Several North Iowa cyclists, including Bennett, say the legislation would be a welcome safety measure for cyclists who are placed in potentially deadly situations.
“Anything we can do to protect other people’s lives is a good thing,” said Matt Curtis, owner of Wayne’s Ski & Cycle in Mason City. “Moving over one lane to give us more space is not endangering (the motorists). It just puts us in a better, safer position.”
Twenty-three people were killed on Iowa roadways in crashes involving bicycles between 2010 and 2014, according to the most recent Iowa Department of Transportation statistics.
Approximately half of Iowa cyclists killed in the past 10 years have been hit during passing incidents, said Iowa Bicycle Coalition Executive Director Mark Wyatt.
The coalition, along with the Sierra Club, is in favor of the legislation.
“We want the law very crystal clear that you pass a bicycle like you would pass any other vehicle on the roadway,” Wyatt said.
Senate File 2224 requires drivers approaching a cyclists to pass to the left in the next lane or opposite side of the road. It would expand the current law, which prohibits motorists from driving “unreasonably close” to cyclists.
Cyclists say caution is especially important at higher speeds: the difference between the bicycle and vehicle’s speed is greater, and vehicles tend to create wind gusts that can knock a cyclist off balance.
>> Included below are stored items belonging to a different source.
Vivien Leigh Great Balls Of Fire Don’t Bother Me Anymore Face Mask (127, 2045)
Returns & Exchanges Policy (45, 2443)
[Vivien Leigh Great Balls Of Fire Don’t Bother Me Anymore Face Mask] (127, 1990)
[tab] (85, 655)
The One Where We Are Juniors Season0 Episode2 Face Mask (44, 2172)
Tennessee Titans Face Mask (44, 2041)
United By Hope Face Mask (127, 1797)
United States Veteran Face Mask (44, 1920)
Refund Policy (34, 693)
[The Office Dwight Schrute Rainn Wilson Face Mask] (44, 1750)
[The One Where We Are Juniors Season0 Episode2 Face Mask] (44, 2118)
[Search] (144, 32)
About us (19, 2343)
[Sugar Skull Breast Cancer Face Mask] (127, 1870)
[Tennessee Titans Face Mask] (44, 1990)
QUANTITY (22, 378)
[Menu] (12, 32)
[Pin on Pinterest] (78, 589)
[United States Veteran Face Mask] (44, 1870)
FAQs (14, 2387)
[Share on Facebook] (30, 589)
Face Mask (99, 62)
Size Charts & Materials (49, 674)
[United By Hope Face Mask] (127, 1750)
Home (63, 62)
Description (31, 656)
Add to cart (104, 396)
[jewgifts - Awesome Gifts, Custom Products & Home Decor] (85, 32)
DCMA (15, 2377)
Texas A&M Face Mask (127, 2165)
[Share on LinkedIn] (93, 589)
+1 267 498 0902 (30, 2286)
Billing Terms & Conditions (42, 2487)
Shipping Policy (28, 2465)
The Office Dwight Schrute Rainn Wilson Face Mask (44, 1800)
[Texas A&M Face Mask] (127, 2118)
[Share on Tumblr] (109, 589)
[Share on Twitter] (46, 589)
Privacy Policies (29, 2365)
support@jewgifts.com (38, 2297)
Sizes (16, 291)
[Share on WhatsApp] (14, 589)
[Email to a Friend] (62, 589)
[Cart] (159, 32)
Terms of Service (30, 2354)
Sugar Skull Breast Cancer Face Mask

Though high-speed crashes are less likely on Mason City’s residential streets, drivers still need to be aware they are sharing the roads with bicycles, motorcycles and pedestrians, said Mason City Police Chief Jeff Brinkley.
He said the proposed legislation should be a reminder to pay attention, particularly at intersections.
“What I hope it does is it increases awareness,” Brinkley said.
When it comes to sharing the roadways, a little extra room goes a long way in keeping everyone safe in case something goes wrong, said Bennett, who was hit in Clear Lake.
“Just to give us a little bit more room,” he said.